By copying the control.authcookie file from the gateway to Whonix-Workstation /usr/share/anon-ws-disable-stacked-tor/control.authcookie one might be able to have Tor cookie authentication. Contents of /usr/share/anon-ws-disable-stacked-tor/control.authcookie will be overwritten when package anon-ws-disable-stacked-tor is upgraded.

Therefore this exercise might be a bit pointless. A better solution might be to use Tor Browser control protocol authentication using a Tor control password rather than Tor control auth cookie.

Open file /etc/X11/Xsession.d/50user in an editor with root rights.

Non-Qubes-Whonix

This box uses sudoedit for better security.

sudoedit /etc/X11/Xsession.d/50user

Qubes-Whonix

NOTES:

  • When using Qubes-Whonix, this needs to be done inside the Template.

sudoedit /etc/X11/Xsession.d/50user

  • After applying this change, shutdown the Template.
  • All App Qubes based on the Template need to be restarted if they were already running.
  • This is a general procedure required for Qubes and unspecific to Qubes-Whonix.

Others and Alternatives

  • This is just an example. Other tools could achieve the same goal.
  • If this example does not work for you or if you are not using Whonix, please refer to this link.

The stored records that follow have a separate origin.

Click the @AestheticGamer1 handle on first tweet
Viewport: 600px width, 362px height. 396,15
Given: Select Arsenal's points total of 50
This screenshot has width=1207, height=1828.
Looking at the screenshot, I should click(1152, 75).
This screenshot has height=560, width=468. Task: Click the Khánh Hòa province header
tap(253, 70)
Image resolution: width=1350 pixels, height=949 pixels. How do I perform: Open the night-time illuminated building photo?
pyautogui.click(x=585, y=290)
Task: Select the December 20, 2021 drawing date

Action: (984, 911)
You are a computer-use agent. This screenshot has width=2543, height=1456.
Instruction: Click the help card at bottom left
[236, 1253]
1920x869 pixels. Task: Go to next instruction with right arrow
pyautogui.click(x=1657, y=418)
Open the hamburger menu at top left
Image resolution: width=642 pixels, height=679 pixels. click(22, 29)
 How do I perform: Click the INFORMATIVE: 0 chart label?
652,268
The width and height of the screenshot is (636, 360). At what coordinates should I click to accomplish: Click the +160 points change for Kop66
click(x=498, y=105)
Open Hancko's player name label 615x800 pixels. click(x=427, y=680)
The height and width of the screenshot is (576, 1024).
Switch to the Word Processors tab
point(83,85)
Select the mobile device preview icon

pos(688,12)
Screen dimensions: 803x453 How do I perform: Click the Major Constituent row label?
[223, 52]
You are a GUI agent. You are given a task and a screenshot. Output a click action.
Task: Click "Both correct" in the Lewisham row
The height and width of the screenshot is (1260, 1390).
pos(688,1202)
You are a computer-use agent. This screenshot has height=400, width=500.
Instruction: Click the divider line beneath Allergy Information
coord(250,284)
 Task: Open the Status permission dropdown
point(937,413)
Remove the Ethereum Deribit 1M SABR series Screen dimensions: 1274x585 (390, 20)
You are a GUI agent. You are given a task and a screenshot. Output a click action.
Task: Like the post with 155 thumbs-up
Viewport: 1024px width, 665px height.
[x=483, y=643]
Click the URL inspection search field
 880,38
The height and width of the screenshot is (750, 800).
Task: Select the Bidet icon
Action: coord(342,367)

sudoedit /etc/X11/Xsession.d/50user

Paste the following contents.

## see also /usr/lib/anon-ws-disable-stacked-tor/torbrowser.sh ## See workstation file ~/.tb/tor-browser/Browser/start-tor-browser ## or Tor Browser file Browser/start-tor-browser script for comment ## why quoting looks weird. export TOR_CONTROL_PASSWD='"password"' ## Overwrite what /usr/lib/anon-ws-disable-stacked-tor/torbrowser.sh / ## /etc/X11/Xsession.d/20torbrowser is doing. export TOR_CONTROL_IPC_PATH="/run/anon-ws-disable-stacked-tor/127.0.0.1_9151.sock"

Save.

This would have to be combined with Tor setting HashedControlPassword on the other gateway. Untested.